### [WHAT THE EXERCISE ASKS]
Reproduce all the entries, matching the original word for word.

Saved entries:

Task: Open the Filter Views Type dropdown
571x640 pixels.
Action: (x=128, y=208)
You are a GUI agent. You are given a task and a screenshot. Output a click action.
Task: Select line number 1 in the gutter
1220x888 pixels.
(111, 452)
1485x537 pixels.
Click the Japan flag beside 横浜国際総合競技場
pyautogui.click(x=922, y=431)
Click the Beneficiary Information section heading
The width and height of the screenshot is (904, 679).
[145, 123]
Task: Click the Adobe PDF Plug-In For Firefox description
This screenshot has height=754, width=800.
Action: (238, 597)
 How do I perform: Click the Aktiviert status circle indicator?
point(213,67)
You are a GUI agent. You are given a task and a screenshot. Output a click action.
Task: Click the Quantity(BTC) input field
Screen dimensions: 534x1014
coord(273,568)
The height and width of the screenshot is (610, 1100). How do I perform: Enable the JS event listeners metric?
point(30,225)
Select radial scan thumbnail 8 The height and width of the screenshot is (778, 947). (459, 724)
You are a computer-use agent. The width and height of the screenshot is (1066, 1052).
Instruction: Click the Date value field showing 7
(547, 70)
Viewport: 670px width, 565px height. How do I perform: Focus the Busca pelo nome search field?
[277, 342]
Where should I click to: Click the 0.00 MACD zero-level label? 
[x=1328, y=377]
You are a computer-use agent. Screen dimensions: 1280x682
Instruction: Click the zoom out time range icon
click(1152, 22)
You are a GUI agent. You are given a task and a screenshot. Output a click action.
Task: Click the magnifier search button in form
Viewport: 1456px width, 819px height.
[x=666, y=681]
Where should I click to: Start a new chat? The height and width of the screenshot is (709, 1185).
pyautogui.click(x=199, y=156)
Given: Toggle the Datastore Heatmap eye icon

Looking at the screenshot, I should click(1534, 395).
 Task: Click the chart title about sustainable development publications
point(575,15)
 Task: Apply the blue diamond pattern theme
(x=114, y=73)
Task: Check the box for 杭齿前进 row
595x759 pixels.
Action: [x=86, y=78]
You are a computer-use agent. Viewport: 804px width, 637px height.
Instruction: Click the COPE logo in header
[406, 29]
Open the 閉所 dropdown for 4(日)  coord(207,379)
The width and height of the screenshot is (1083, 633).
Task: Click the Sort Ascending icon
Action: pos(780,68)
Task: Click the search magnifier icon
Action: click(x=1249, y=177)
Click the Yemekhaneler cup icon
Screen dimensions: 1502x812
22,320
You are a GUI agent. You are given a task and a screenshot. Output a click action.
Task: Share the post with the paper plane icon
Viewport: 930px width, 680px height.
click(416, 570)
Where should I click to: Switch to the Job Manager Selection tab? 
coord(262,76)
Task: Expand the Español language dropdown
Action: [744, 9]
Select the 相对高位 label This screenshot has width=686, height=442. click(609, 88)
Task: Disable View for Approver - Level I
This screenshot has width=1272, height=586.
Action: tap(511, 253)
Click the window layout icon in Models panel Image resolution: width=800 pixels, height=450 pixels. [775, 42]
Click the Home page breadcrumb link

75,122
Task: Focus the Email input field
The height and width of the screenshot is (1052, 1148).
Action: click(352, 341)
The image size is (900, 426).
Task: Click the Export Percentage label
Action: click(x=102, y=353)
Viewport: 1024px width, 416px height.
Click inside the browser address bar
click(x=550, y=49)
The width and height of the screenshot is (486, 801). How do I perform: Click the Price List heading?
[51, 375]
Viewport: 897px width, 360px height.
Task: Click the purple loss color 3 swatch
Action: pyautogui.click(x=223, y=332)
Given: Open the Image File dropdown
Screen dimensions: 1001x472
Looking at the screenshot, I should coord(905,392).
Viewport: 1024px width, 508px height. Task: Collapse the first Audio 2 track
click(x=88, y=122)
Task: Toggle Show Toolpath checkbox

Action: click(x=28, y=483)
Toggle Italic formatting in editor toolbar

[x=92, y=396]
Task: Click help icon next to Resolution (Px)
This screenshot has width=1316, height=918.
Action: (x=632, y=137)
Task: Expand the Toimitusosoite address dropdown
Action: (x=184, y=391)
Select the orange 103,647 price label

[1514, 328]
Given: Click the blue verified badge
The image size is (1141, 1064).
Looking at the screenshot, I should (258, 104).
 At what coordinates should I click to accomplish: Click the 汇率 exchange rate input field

### [ANSWER SPACE]
Task: Open the Filter Views Type dropdown
571x640 pixels.
Action: (x=128, y=208)
You are a GUI agent. You are given a task and a screenshot. Output a click action.
Task: Select line number 1 in the gutter
1220x888 pixels.
(111, 452)
1485x537 pixels.
Click the Japan flag beside 横浜国際総合競技場
pyautogui.click(x=922, y=431)
Click the Beneficiary Information section heading
The width and height of the screenshot is (904, 679).
[145, 123]
Task: Click the Adobe PDF Plug-In For Firefox description
This screenshot has height=754, width=800.
Action: (238, 597)
 How do I perform: Click the Aktiviert status circle indicator?
point(213,67)
You are a GUI agent. You are given a task and a screenshot. Output a click action.
Task: Click the Quantity(BTC) input field
Screen dimensions: 534x1014
coord(273,568)
The height and width of the screenshot is (610, 1100). How do I perform: Enable the JS event listeners metric?
point(30,225)
Select radial scan thumbnail 8 The height and width of the screenshot is (778, 947). (459, 724)
You are a computer-use agent. The width and height of the screenshot is (1066, 1052).
Instruction: Click the Date value field showing 7
(547, 70)
Viewport: 670px width, 565px height. How do I perform: Focus the Busca pelo nome search field?
[277, 342]
Where should I click to: Click the 0.00 MACD zero-level label? 
[x=1328, y=377]
You are a computer-use agent. Screen dimensions: 1280x682
Instruction: Click the zoom out time range icon
click(1152, 22)
You are a GUI agent. You are given a task and a screenshot. Output a click action.
Task: Click the magnifier search button in form
Viewport: 1456px width, 819px height.
[x=666, y=681]
Where should I click to: Start a new chat? The height and width of the screenshot is (709, 1185).
pyautogui.click(x=199, y=156)
Given: Toggle the Datastore Heatmap eye icon

Looking at the screenshot, I should click(1534, 395).
 Task: Click the chart title about sustainable development publications
point(575,15)
 Task: Apply the blue diamond pattern theme
(x=114, y=73)
Task: Check the box for 杭齿前进 row
595x759 pixels.
Action: [x=86, y=78]
You are a computer-use agent. Viewport: 804px width, 637px height.
Instruction: Click the COPE logo in header
[406, 29]
Open the 閉所 dropdown for 4(日)  coord(207,379)
The width and height of the screenshot is (1083, 633).
Task: Click the Sort Ascending icon
Action: pos(780,68)
Task: Click the search magnifier icon
Action: click(x=1249, y=177)
Click the Yemekhaneler cup icon
Screen dimensions: 1502x812
22,320
You are a GUI agent. You are given a task and a screenshot. Output a click action.
Task: Share the post with the paper plane icon
Viewport: 930px width, 680px height.
click(416, 570)
Where should I click to: Switch to the Job Manager Selection tab? 
coord(262,76)
Task: Expand the Español language dropdown
Action: [744, 9]
Select the 相对高位 label This screenshot has width=686, height=442. click(609, 88)
Task: Disable View for Approver - Level I
This screenshot has width=1272, height=586.
Action: tap(511, 253)
Click the window layout icon in Models panel Image resolution: width=800 pixels, height=450 pixels. [775, 42]
Click the Home page breadcrumb link

75,122
Task: Focus the Email input field
The height and width of the screenshot is (1052, 1148).
Action: click(352, 341)
The image size is (900, 426).
Task: Click the Export Percentage label
Action: click(x=102, y=353)
Viewport: 1024px width, 416px height.
Click inside the browser address bar
click(x=550, y=49)
The width and height of the screenshot is (486, 801). How do I perform: Click the Price List heading?
[51, 375]
Viewport: 897px width, 360px height.
Task: Click the purple loss color 3 swatch
Action: pyautogui.click(x=223, y=332)
Given: Open the Image File dropdown
Screen dimensions: 1001x472
Looking at the screenshot, I should coord(905,392).
Viewport: 1024px width, 508px height. Task: Collapse the first Audio 2 track
click(x=88, y=122)
Task: Toggle Show Toolpath checkbox

Action: click(x=28, y=483)
Toggle Italic formatting in editor toolbar

[x=92, y=396]
Task: Click help icon next to Resolution (Px)
This screenshot has width=1316, height=918.
Action: (x=632, y=137)
Task: Expand the Toimitusosoite address dropdown
Action: (x=184, y=391)
Select the orange 103,647 price label

[1514, 328]
Given: Click the blue verified badge
The image size is (1141, 1064).
Looking at the screenshot, I should (258, 104).
 At what coordinates should I click to accomplish: Click the 汇率 exchange rate input field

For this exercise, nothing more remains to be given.